The first step is to decide on recommendation criteria. It would seem that we want to take into account how highly the paper was rated by other people, but we also want to consider ratings that are from people with similar backgrounds to the user of the system. This leads to another criteria: the similarity between ratings across papers that both users have already rated.
We will divide the code into three pieces.
First, we will take a list of previous ratings and store them in a NumPy array.
Second, we will introduce two measures of the similarity between two papers or between two people’s ratings.
Third, we will use those measures to generate recommendations for a user.
Of all the millions of papers out there, most people have only read a few. Since almost everyone has no opinion on almost every paper, the data is very sparse. A good way to store sparse data is in a dictionary for each user, where each ratings is stored as a unique paper identifier and a rating.
We want to turn this data into an array. For this section, write a class that includes three public elements:
- A numpy array where element i,j is the rating of person i for paper j.
- A python list where element i is the name of person i.
- A python list where element j is the name of paper j.
We can think of each person's ratings as a real vector, so a measure of the similarity of two researchers is just the distance between their rating vectors. There are two ratings we will explore.
1) Add a function to your class to compute the 2-norm between two people's ratings. However, your function should only consider papers for which both people have provided a non-zero rating. If there are 4 papers, and Tommy has read papers 1,2, and 3 while Katy has read papers 1,3, and 4, then you should only compute the similarity using papers 1 and 3. If two people have no shared recommendations then return 0.
- Add a function to compute the Pearson correlation between two vectors in the same way you computed the 2-norm above.
- (Optional) Look up the Tanimoto distance function. Add a function to compute the Tanimoto distance.
There are a few ways to look at the recommendation data.
First, we could ask which researcher is most like you. Write a function that takes a researcher id and identifies the 5 researchers whose ratings are most like the researcher.
Second, we could ask which papers have the most similar ratings. Write a function that takes a paper id and identifies the 5 paper whose ratings are most like the paper. (Hint: could we reuse the code we've already written and use the transpose function?)
Third, we could ask for recommended papers for a researcher. Write a function that identifies the top 5 papers that a researcher should read. Keep in mind that the function should only return papers that the researcher has not already rated. In the comment, explain how this function chooses which papers to return.
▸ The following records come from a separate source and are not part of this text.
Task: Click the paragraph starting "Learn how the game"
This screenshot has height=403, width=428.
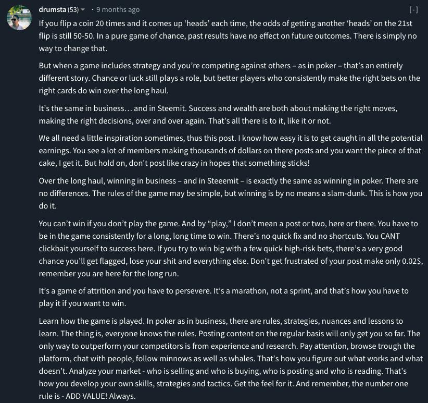Action: (x=231, y=359)
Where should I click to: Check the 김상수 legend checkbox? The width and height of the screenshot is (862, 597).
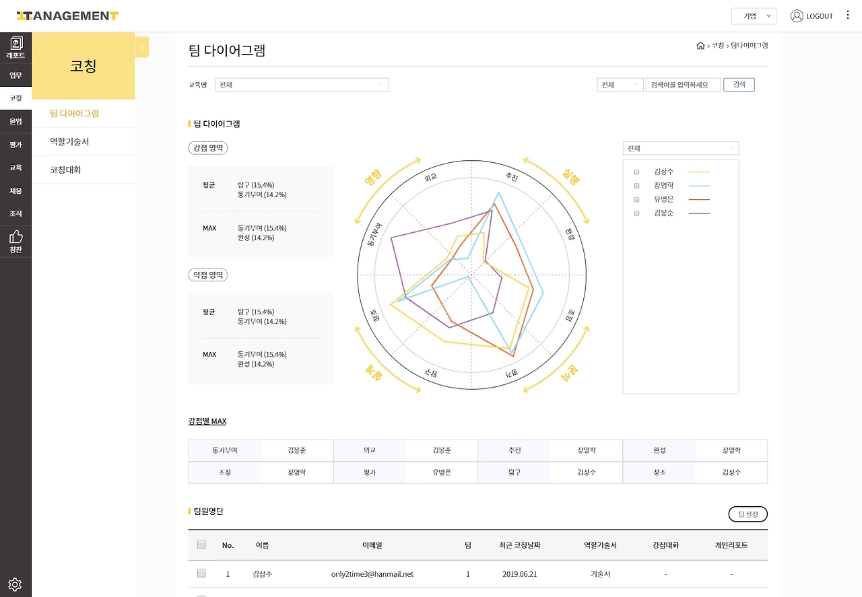pos(636,172)
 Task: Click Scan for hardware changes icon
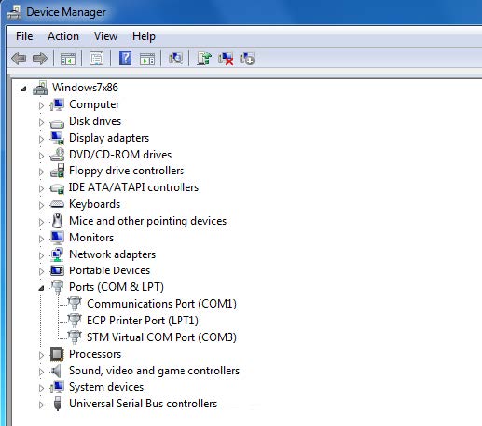[x=175, y=59]
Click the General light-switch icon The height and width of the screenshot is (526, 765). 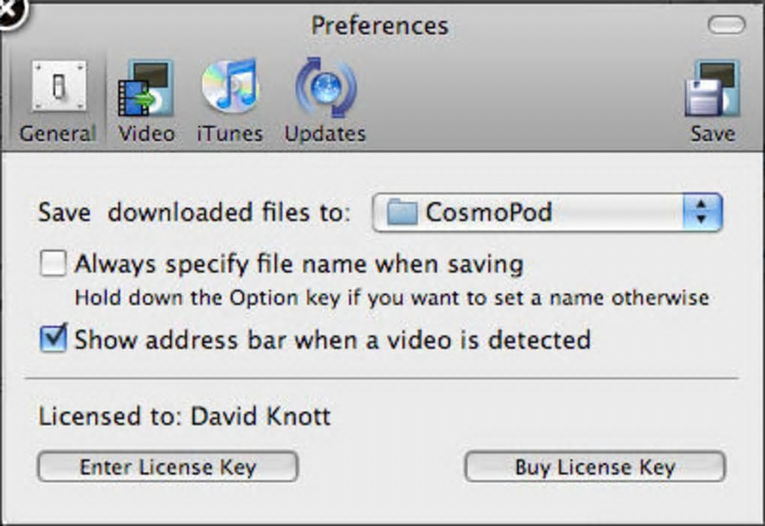[x=58, y=86]
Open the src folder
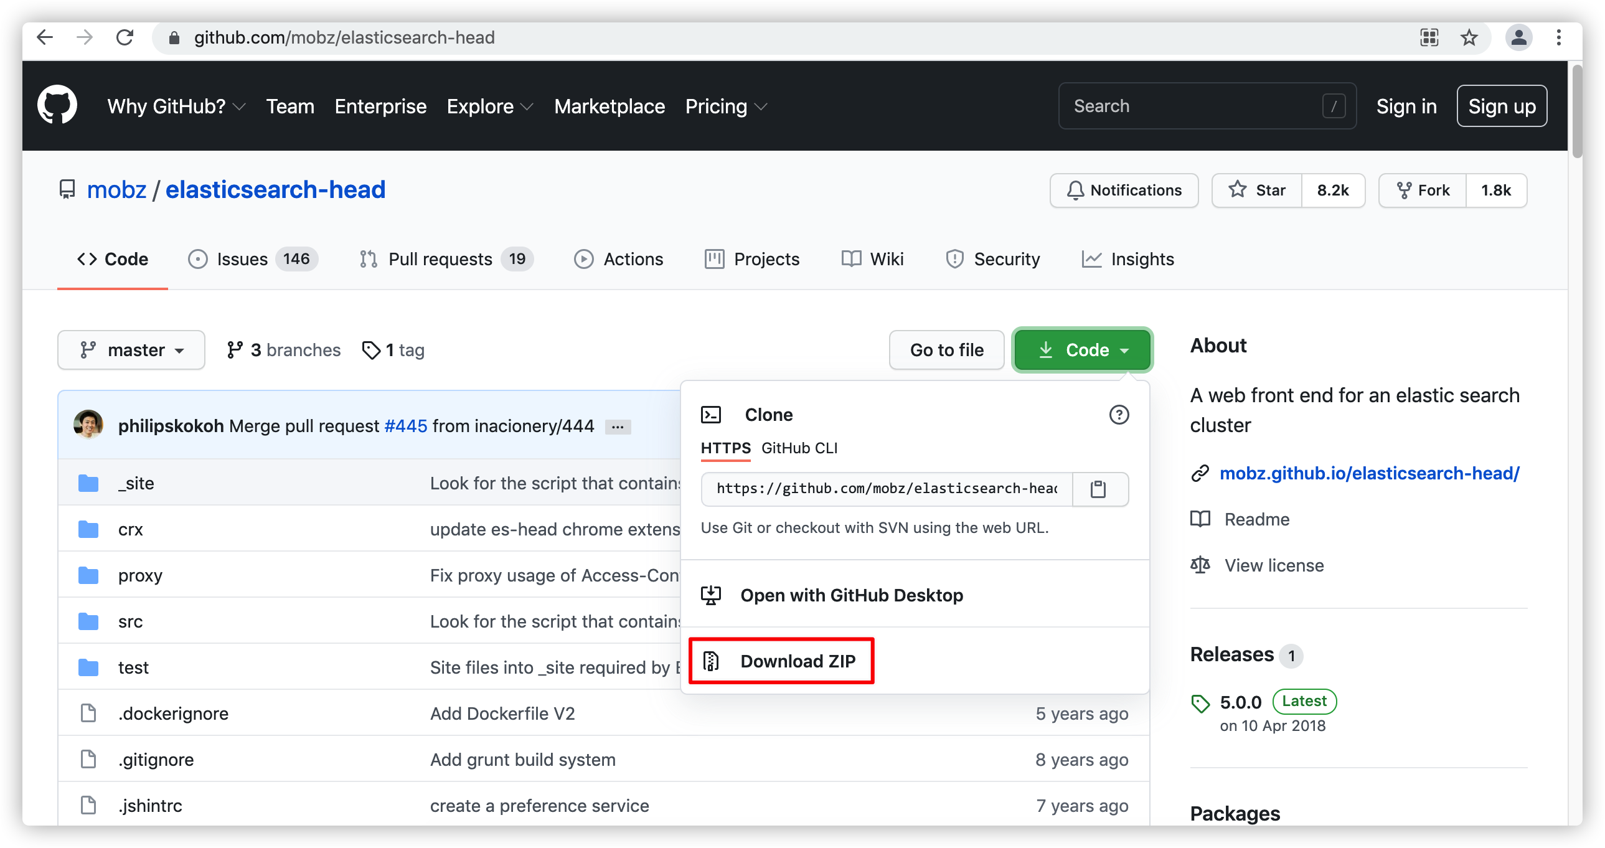This screenshot has width=1605, height=848. [x=130, y=621]
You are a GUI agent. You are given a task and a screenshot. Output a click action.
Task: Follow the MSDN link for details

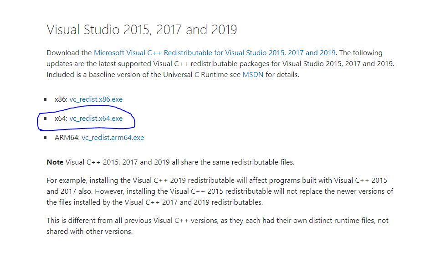[252, 75]
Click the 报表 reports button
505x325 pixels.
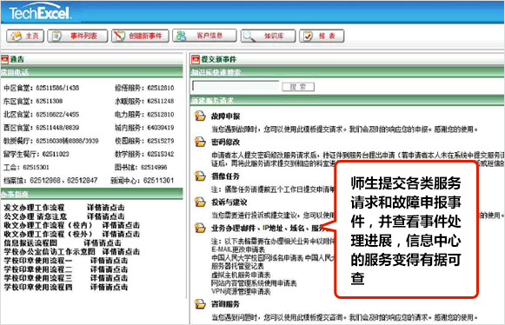click(x=322, y=36)
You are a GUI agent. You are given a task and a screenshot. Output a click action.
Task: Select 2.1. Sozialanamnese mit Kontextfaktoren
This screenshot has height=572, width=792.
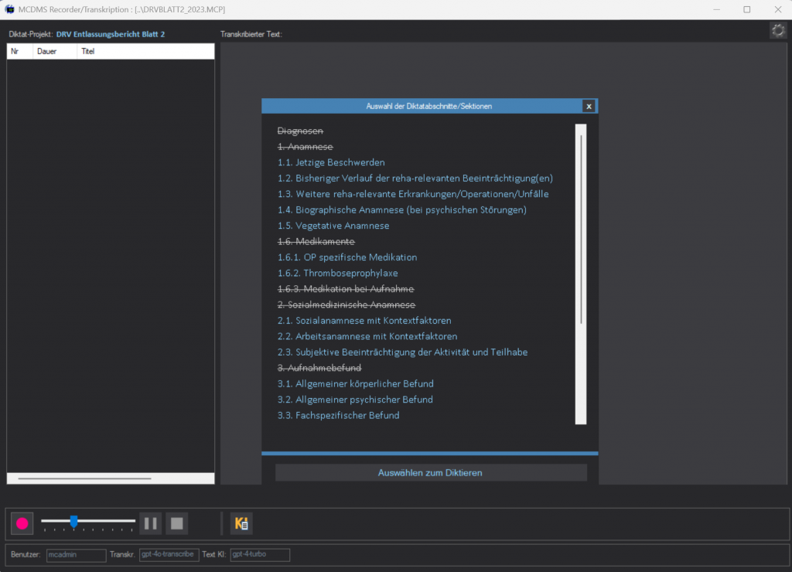pyautogui.click(x=364, y=320)
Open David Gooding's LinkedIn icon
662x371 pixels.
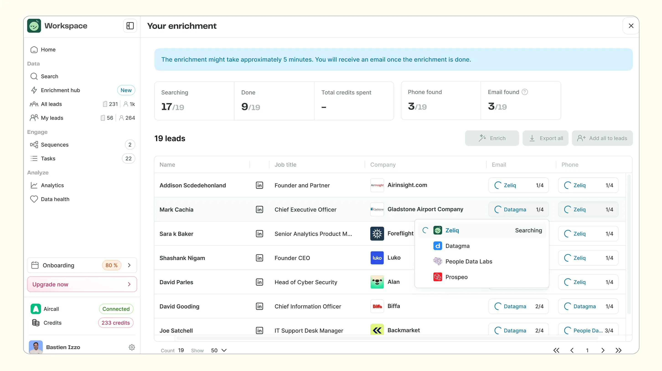(259, 306)
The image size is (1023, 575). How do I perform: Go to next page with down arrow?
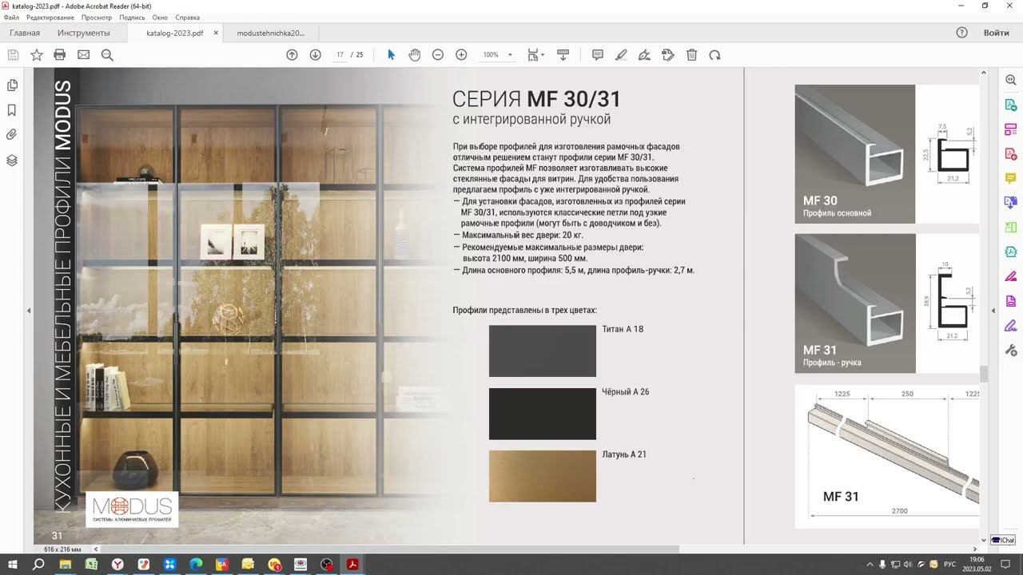click(315, 55)
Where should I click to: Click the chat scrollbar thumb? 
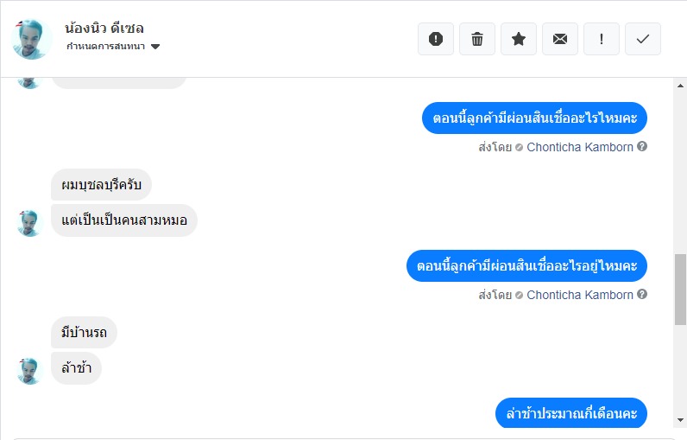(x=680, y=290)
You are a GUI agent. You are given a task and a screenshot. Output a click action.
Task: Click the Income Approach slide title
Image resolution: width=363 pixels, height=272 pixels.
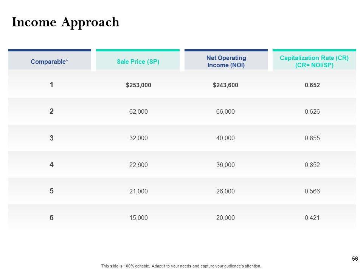click(x=65, y=23)
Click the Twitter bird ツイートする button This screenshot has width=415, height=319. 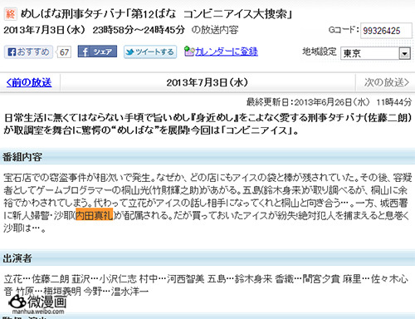tap(150, 52)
Use Nose to write some tests for your code. Specifically, think about how you can test the input code and the distance measurements.
There are a few functions you will want to investigate in numpy.
- numpy.cov
- numpy.logical_and
- numpy.linalg.norm
Add the following code to a file called inputdata.py. Then you can import the data directly using:
import inputdata data = inputdata.raw_scores
The file is below:
raw_scores = {
'Bhargan Basepair' : {
'Jackson 1999' : 2.5,
'Chen 2002' : 3.5,
'Rollins and Khersau 2002' : 3.0,
'El Awy 2005' : 3.5,
'Chen 2008' : 2.5,
'Falkirk et al 2006' : 3.0
},
'Fan Fullerene' : {
'Jackson 1999' : 3.0,
'Chen 2002' : 3.5,
'Rollins and Khersau 2002' : 1.5,
'El Awy 2005' : 5.0,
'Falkirk et al 2006' : 3.0,
'Chen 2008' : 3.5
},
'Helen Helmet' : {
'Jackson 1999' : 2.5,
'Chen 2002' : 3.0,
'El Awy 2005' : 3.5,
'Falkirk et al 2006' : 4.0
},
'Mehrdad Mapping' : {
'Chen 2002' : 3.5,
'Rollins and Khersau 2002' : 3.0,
'Falkirk et al 2006' : 4.5,
'El Awy 2005' : 4.0,
'Chen 2008' : 2.5
},
'Miguel Monopole' : {
'Jackson 1999' : 3.0,
'Chen 2002' : 4.0,
'Rollins and Khersau 2002' : 2.0,
'El Awy 2005' : 3.0,
'Falkirk et al 2006' : 3.0,
'Chen 2008' : 2.0
},
'Gail Graphics' : {
'Jackson 1999' : 3.0,
'Chen 2002' : 4.0,
'Falkirk et al 2006' : 3.0,
'El Awy 2005' : 5.0,
'Chen 2008' : 3.5
},
'Stephen Scanner' : {
'Chen 2002' :4.5,
'Chen 2008' :1.0,
'El Awy 2005' :4.0
}
}